Records provided:
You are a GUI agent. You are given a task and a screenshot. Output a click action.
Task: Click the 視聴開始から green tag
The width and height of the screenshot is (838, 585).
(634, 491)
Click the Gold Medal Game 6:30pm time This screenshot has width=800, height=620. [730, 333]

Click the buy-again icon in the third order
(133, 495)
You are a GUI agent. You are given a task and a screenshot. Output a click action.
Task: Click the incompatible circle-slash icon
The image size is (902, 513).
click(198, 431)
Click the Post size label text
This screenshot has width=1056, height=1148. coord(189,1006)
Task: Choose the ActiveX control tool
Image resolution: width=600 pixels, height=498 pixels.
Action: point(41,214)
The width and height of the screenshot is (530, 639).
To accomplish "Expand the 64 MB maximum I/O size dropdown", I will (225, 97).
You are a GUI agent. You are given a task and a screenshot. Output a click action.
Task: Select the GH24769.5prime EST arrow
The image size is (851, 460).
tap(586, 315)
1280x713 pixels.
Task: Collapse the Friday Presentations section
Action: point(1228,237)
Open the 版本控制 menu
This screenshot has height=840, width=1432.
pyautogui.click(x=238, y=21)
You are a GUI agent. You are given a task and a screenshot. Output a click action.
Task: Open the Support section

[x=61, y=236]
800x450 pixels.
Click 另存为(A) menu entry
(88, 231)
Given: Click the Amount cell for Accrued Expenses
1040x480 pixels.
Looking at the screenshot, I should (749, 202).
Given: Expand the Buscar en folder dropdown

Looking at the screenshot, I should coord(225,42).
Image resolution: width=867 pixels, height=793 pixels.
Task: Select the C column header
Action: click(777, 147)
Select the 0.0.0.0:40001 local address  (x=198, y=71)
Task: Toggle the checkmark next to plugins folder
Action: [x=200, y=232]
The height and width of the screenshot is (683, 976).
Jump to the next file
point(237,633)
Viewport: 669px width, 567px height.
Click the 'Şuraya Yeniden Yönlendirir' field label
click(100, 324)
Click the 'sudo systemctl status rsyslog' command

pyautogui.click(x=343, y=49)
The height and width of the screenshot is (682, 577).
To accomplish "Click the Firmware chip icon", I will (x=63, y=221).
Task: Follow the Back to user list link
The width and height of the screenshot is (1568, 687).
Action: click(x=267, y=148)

Your goal: Every line of the material above that has the string "accomplish" needs pulling out.

Answer to the problem:
To accomplish "Expand the 64 MB maximum I/O size dropdown", I will (225, 97).
To accomplish "Click the Firmware chip icon", I will (x=63, y=221).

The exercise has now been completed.